Harry didn't have a prophetic vision. It was just his imagination.
You seem to be confused about what sort of "vision" Harry had. Here's the passage in question.
"It's not easy, Apparition, and when it's not done properly it can lead to nasty complications. This pair I'm talking about went and splinched themselves."
Everyone around the table except Harry winced.
"Er - splinched?" said Harry.
"They left half themselves behind," said Mr Weasley, now spooning large amounts of treacle onto his porridge. "So, of course, they were stuck. Couldn't move either way. Had to wait for the Accidental Magic Reversal Squad to sort them out. Meant a fair old bit of paperwork, I can tell you, what with the Muggles who spotted the body parts they'd left behind..."

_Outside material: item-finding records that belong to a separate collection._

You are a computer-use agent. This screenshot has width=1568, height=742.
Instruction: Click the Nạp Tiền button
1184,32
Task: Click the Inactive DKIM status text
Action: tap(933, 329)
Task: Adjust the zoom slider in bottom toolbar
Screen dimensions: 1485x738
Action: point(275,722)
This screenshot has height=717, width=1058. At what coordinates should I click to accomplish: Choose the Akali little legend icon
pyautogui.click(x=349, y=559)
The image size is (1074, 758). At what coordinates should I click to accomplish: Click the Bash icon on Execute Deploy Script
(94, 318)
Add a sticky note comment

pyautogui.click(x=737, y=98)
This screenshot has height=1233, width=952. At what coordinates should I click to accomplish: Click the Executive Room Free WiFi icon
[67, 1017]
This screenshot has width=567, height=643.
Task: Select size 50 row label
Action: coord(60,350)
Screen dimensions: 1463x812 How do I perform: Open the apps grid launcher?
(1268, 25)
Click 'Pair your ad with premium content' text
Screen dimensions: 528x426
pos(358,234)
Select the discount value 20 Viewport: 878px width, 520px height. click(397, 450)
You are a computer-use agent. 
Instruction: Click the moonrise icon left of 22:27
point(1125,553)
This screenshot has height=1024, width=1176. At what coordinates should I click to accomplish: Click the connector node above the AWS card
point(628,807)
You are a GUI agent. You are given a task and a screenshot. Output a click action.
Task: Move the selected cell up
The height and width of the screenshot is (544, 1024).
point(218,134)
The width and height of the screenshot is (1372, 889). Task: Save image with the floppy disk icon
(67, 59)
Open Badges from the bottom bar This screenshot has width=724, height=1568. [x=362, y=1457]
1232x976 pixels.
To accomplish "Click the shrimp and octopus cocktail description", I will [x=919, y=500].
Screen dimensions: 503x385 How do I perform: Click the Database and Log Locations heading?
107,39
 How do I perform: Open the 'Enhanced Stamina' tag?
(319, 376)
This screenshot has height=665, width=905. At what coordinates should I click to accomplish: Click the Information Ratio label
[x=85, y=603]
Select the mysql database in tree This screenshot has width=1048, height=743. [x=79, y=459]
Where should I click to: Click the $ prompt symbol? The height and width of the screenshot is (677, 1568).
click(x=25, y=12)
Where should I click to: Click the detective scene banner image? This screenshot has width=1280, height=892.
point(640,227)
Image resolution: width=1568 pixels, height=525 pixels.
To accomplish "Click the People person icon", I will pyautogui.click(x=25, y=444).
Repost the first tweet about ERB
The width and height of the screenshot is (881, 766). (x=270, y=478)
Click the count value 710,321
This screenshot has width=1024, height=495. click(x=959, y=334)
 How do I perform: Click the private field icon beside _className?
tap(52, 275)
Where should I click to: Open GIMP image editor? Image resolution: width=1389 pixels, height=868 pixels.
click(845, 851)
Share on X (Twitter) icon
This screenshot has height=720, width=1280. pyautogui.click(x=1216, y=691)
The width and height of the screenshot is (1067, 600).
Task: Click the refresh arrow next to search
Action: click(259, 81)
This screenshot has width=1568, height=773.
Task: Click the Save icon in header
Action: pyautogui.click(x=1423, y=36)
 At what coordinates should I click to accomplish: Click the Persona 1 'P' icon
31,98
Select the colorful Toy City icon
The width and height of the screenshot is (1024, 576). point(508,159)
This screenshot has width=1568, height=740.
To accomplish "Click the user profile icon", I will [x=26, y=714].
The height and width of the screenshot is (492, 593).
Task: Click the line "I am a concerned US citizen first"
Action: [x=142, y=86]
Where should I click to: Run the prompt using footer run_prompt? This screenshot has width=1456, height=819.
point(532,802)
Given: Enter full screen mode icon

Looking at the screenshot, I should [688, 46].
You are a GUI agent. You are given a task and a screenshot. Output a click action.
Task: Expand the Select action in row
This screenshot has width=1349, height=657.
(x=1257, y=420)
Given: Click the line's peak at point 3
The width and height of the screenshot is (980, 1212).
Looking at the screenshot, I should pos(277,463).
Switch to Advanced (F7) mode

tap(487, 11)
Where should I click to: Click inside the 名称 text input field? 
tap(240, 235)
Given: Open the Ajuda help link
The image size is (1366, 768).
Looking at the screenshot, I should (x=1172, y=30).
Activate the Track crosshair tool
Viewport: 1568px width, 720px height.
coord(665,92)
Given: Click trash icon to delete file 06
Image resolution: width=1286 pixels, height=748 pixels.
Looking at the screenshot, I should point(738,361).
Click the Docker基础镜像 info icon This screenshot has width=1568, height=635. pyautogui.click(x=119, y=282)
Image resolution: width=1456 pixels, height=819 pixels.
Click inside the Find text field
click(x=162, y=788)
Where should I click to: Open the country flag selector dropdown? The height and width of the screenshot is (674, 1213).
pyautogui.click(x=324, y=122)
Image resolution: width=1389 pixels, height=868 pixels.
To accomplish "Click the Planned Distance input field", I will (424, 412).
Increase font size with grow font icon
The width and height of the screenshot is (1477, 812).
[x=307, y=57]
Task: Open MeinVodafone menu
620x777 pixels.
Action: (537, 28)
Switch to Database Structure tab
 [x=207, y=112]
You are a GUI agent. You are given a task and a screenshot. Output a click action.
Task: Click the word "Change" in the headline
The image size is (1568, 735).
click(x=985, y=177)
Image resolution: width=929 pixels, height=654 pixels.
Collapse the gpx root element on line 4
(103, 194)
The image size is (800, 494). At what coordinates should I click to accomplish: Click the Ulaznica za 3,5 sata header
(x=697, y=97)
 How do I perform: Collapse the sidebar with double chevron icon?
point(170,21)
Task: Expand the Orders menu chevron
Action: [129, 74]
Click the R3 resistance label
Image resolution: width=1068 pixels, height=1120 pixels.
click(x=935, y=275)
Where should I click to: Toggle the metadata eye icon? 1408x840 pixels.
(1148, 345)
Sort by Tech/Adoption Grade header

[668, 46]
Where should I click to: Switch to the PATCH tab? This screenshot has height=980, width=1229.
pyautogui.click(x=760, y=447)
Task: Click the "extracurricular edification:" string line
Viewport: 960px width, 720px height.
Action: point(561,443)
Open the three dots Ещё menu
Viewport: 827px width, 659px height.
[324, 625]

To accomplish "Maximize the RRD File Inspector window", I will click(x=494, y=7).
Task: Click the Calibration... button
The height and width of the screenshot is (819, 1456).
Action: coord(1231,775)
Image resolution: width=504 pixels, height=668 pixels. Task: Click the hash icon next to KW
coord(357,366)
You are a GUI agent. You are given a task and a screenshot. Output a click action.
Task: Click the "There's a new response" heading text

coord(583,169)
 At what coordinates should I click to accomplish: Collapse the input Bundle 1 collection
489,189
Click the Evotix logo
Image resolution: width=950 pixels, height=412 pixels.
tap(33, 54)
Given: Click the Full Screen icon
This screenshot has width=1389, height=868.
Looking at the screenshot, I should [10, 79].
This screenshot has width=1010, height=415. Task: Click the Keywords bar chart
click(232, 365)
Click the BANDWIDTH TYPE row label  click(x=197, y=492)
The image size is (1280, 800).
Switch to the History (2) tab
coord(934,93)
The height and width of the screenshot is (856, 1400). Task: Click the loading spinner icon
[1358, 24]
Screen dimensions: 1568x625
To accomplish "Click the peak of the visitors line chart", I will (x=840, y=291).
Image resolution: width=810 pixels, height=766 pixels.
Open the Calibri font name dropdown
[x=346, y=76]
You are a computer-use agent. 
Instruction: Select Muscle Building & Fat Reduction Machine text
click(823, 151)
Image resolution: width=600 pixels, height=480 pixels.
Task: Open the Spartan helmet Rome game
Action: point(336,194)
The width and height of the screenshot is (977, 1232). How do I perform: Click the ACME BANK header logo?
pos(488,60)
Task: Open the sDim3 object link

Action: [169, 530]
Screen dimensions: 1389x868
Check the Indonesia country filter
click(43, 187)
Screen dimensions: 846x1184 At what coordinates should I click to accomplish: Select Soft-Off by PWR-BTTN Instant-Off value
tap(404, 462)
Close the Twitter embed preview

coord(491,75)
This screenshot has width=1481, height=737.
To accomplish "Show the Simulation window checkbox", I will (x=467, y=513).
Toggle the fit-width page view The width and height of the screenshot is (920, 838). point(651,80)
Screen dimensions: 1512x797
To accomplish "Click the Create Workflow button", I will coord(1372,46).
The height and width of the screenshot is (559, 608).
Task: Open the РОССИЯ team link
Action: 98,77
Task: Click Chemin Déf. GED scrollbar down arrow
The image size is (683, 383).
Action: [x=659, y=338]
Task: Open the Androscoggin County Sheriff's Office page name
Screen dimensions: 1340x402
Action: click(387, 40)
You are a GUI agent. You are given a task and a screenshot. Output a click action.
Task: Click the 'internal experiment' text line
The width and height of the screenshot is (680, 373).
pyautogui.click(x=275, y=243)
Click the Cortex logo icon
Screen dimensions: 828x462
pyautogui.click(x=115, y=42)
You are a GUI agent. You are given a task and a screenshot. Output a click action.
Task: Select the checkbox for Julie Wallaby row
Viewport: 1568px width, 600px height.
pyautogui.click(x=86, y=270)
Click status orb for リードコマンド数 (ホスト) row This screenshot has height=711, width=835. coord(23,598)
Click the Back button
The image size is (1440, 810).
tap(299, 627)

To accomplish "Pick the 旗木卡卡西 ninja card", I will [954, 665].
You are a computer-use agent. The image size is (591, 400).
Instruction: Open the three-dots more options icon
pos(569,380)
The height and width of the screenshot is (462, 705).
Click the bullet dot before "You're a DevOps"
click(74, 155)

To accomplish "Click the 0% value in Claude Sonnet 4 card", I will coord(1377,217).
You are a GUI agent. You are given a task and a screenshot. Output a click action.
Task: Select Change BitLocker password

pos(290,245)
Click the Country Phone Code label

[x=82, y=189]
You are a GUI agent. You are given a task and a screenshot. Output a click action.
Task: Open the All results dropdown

Harry had a sudden vision of a pair of legs and an eyeball lying abandoned on the pavement of Privet Drive.
(Goblet of Fire, Chapter 6, The Portkey).
As Harry Johnston points out, this wasn't intended to be described as a prophetic vision. If you recall, Harry never has any great aptitude at all for Divination or fortune-telling in the books. He wasn't predicting the future. He was letting his imagination run wild and trying to picture what the aftermath of a Splinching might look like.
The meaning of vision in this context refers to
a vivid mental image, especially a fanciful one of the future.
plural noun: visions
"he had visions of becoming the Elton John of his time"
an experience of seeing someone or something in a dream or trance, or as a supernatural apparition.
"the idea came to him in a vision"
Consequently, the 'vision' Harry sees never comes to pass in the later books. It's just a picture that momentarily comes into Harry's mind.
Splinching as a concept does, however, feature in the story. Ron gets splinched.
The moment his eyes fell upon Ron, all other concerns fled Harry's mind, for blood drenched the whole of Ron's left side and his face stood out, greyish white, against the leaf-strewn earth. The Polyjuice Potion was wearing off now: Ron was halfway between Cattermole and himself in appearance, his hair turning redder and redder as his face drained of the little colour it had left.
"What's happened to him?"
"Splinched," said Hermione, her fingers already busy at Ron's sleeve, where the blood was wettest and darkest.
Harry watched, horrified, as she tore open Ron's shirt. He had always thought of Splinching as something comical, but this...his insides crawled unpleasantly as Hermione laid bare Ron's upper arm, where a great chunk of flesh was missing, scooped cleanly away as though by a knife.
(Deathly Hallows, Chapter 14, The Thief).
As does Susan Bones.
Not until the fourth [attempt] did anything exciting happen. There was a horrible screech of pain and everybody looked around, terrified, to see Susan Bones of Hufflepuff wobbling in her hoop with her left leg still standing five feet away where she had started.
The Heads of Houses converged on her; there was a great bang and a puff of smoke, which cleared to reveal Susan sobbing, reunited with her leg but looking horrified.
(Half-Blood Prince, Chapter 18, Birthday Surprises).
It's evident from these descriptions that Splinching is a good deal more painful and dangerous than Harry imagines. His idea of Splinching isn't accurate; it's just a casual guess at what it might entail.